During the quarantine, Smith proposed with a 2-karat diamond ring, and Ibrahim pushed the red flags aside. She thought she found her husband.

“My mother was (mad),” she recalled. “She could see it and smell it a mile away. She said, ‘This man is trying to destroy you.’”

Her response?

“I love the guy,” Ibrahim said. “I don’t know how else to explain it. I asked for certain qualities and he showed up with those qualities. We got engaged, did a big elaborate photo shoot, but he was just trying to establish himself alongside a successful woman. That is his MO.”

Again, another fight. Smith took Ibrahim’s phone, which upset her all night. A friend called 75 times to make sure she was OK. Smith wouldn’t let her answer. 

“We would get in these arguments and take the phone,” she said. “He was afraid I was going to call the police. He even poured water on me.

“Lesson, girls: Know your legal rights.

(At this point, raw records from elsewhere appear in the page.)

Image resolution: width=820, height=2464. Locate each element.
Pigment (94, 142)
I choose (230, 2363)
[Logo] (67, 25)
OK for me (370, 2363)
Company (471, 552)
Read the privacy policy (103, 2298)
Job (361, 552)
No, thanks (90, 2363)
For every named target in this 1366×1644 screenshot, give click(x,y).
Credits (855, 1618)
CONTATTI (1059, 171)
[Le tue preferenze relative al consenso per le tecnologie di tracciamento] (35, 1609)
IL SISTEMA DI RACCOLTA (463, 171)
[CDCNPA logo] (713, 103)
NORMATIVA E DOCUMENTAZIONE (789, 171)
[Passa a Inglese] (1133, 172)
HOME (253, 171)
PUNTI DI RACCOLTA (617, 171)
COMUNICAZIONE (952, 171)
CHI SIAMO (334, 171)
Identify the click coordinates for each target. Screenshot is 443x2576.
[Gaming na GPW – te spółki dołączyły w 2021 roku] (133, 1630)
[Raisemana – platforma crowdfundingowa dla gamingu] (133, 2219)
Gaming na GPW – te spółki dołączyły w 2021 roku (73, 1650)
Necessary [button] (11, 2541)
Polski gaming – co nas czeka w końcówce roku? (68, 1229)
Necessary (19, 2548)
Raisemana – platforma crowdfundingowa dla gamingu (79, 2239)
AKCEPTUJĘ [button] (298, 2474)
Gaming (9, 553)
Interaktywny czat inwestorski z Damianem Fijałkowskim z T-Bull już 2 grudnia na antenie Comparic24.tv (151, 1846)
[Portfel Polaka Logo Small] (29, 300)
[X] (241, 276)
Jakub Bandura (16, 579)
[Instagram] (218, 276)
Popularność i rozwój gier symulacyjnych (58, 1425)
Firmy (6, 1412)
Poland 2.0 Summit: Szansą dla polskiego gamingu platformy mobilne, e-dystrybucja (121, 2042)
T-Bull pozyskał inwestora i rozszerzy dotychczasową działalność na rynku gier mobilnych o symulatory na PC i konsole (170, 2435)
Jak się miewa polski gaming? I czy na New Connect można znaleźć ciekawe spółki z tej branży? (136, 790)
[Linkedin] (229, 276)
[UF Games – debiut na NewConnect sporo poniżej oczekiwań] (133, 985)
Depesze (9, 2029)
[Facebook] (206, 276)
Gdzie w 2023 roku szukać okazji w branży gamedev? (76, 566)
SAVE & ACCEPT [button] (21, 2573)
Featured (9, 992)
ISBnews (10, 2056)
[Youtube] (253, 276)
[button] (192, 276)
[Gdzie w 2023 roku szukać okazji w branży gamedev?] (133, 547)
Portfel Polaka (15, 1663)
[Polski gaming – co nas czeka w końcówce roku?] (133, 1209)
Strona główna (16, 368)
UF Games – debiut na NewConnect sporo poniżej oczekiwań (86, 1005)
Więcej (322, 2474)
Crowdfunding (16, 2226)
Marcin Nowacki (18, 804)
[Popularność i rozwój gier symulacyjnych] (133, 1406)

That’s false imprisonment.”

Smith said taking her phone wasn’t illegal and Ibrahim started a pattern of leaving him. Ibrahim quickly learned he had a fear of abandonment. 

Ibrahim knew she had to leave before somebody was hurt. She could no longer take his smell. When she woke, she made breakfast, and when he left for work, she booked a flight to her hometown. When Smith arrived home and Ibrahim told him of her plans, he destroyed her personal items and stole her car. 

Ibrahim still left. He begged for forgiveness over the phone while she was with her mom, whom she called her “accountability partner.” Ibrahim went to healing retreats and had acupuncture and massages to help her heal and get past the pain.

Ibrahim knew in her gut she had to call one of the women who reached out to her early in her relationship with Smith. 

“I said, ‘Hi, this is Sakina,’” she said. “She started crying and said, ‘I’ve been praying for you every day since I sent you that message a couple months ago. He is evil. I’m glad you got away.’”

She, too—like eight other women—received an engagement ring. Smith latched onto women by telling them he’s an expert in their field. 

Ibrahim finally broke free of the, as she called it, chaotic and tumultuous relationship. 

“Finally, I believed this was a dangerous man,” she said. “I have the ability to protect myself physically, but emotional scars take longer to heal. I want to encourage women to follow their guts and not be blinded by men. Red flags are there for a reason, to get us to go the other way. I wish I had never experienced any of this, but I can’t say I wasn’t warned. Many women aren’t as lucky as I am. I have learned a very big lesson. It can happen to anyone. Please value your life and walk away from toxic and abusive men during the early signs; it could save your life and your well-being.”